Her most loved stories are here: ’Postcards from Surfers‘, ’My Hard Heart‘, ’A Happy Story‘. Garner’s focus is on love and longing, on the pain, darkness and joy of life, on the unexpected events, no matter how small, that transform us.
Her mastery of the story is revealed in the sharpness of her observation, her honesty and humour, her ear for speech and the rhythm of her prose.

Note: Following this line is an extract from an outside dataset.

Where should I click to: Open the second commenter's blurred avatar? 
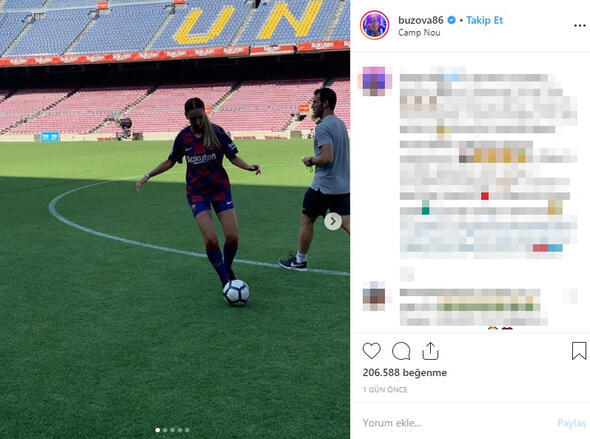coord(374,296)
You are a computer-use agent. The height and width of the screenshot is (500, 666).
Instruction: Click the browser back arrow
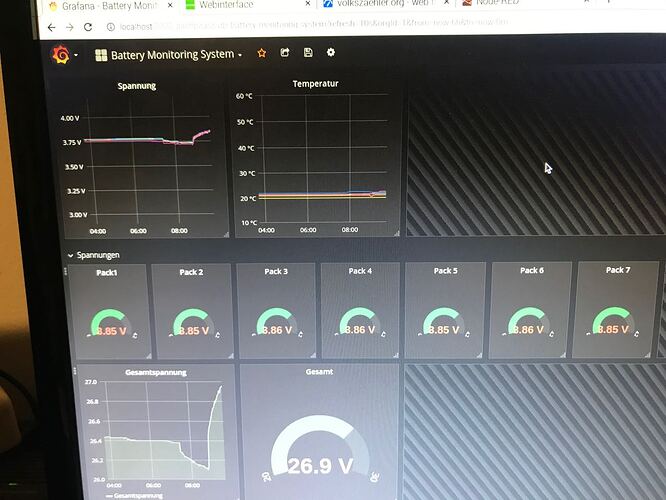point(52,27)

Stories is the companion volume to Helen Garner’s True Stories: The Collected Short Non-fiction.
CONTENTS
Cover
About the Book
A Happy Story
Postcards from Surfers
The Dark, the Light
In Paris
Little Helen’s Sunday Afternoon
La Chance Existe
The Life of Art
All Those Bloody Young Catholics
A Thousand Miles from the Ocean
Did He Pay?
Civilisation and Its Discontents
My Hard Heart
The Psychological Effect of Wearing Stripes
What We Say
Also by Helen Garner
About the Author
Copyright
A HAPPY STORY
I TURN FORTY-ONE. I buy the car. I drive it to the river-bank and park it under a tree. The sun is high and the grass on the river-bank is brown. It is the middle of the morning. I turn my back on the river and walk along the side of the Entertainment Centre until I find a door. I am the only person at the counter. The air inside is cool. The attendant has his feet up on a desk in the back room. He sees me, and comes out to serve me.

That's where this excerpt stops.